─── DATA ───

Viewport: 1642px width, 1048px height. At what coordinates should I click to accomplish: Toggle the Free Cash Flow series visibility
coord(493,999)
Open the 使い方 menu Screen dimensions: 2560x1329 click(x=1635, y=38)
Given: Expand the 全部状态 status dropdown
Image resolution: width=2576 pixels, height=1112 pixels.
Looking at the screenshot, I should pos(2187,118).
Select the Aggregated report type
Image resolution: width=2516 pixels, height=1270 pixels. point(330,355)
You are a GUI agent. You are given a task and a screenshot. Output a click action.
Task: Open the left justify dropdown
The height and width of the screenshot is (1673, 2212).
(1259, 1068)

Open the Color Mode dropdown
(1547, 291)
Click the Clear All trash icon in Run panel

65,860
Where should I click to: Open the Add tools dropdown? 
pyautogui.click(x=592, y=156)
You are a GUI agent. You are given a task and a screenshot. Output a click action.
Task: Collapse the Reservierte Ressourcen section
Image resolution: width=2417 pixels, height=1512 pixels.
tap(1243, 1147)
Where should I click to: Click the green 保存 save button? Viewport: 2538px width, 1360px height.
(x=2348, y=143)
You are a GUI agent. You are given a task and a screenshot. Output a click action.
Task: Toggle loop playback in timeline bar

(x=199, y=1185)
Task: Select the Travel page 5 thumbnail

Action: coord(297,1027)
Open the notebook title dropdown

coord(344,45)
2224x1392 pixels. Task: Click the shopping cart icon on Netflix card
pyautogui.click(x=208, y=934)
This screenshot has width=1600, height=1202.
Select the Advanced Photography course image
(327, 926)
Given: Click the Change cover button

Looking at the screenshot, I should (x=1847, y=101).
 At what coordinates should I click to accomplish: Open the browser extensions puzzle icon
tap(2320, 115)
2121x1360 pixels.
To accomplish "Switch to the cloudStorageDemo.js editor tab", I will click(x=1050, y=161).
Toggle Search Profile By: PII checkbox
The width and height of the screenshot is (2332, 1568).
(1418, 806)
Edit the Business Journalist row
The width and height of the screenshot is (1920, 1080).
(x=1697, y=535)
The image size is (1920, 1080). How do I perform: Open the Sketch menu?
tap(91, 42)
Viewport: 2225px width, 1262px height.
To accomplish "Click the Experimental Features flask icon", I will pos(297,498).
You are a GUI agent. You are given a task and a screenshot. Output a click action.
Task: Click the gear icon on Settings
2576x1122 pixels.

───

ASSIGNMENT ▸
Every entry must come back exactly as written above.

WRITTEN ANSWER ▸
Viewport: 1642px width, 1048px height. At what coordinates should I click to accomplish: Toggle the Free Cash Flow series visibility
coord(493,999)
Open the 使い方 menu Screen dimensions: 2560x1329 click(x=1635, y=38)
Given: Expand the 全部状态 status dropdown
Image resolution: width=2576 pixels, height=1112 pixels.
Looking at the screenshot, I should pos(2187,118).
Select the Aggregated report type
Image resolution: width=2516 pixels, height=1270 pixels. point(330,355)
You are a GUI agent. You are given a task and a screenshot. Output a click action.
Task: Open the left justify dropdown
The height and width of the screenshot is (1673, 2212).
(1259, 1068)

Open the Color Mode dropdown
(1547, 291)
Click the Clear All trash icon in Run panel

65,860
Where should I click to: Open the Add tools dropdown? 
pyautogui.click(x=592, y=156)
You are a GUI agent. You are given a task and a screenshot. Output a click action.
Task: Collapse the Reservierte Ressourcen section
Image resolution: width=2417 pixels, height=1512 pixels.
tap(1243, 1147)
Where should I click to: Click the green 保存 save button? Viewport: 2538px width, 1360px height.
(x=2348, y=143)
You are a GUI agent. You are given a task and a screenshot. Output a click action.
Task: Toggle loop playback in timeline bar

(x=199, y=1185)
Task: Select the Travel page 5 thumbnail

Action: coord(297,1027)
Open the notebook title dropdown

coord(344,45)
2224x1392 pixels. Task: Click the shopping cart icon on Netflix card
pyautogui.click(x=208, y=934)
This screenshot has width=1600, height=1202.
Select the Advanced Photography course image
(327, 926)
Given: Click the Change cover button

Looking at the screenshot, I should (x=1847, y=101).
 At what coordinates should I click to accomplish: Open the browser extensions puzzle icon
tap(2320, 115)
2121x1360 pixels.
To accomplish "Switch to the cloudStorageDemo.js editor tab", I will click(x=1050, y=161).
Toggle Search Profile By: PII checkbox
The width and height of the screenshot is (2332, 1568).
(1418, 806)
Edit the Business Journalist row
The width and height of the screenshot is (1920, 1080).
(x=1697, y=535)
The image size is (1920, 1080). How do I perform: Open the Sketch menu?
tap(91, 42)
Viewport: 2225px width, 1262px height.
To accomplish "Click the Experimental Features flask icon", I will pos(297,498).
You are a GUI agent. You are given a task and a screenshot. Output a click action.
Task: Click the gear icon on Settings
2576x1122 pixels.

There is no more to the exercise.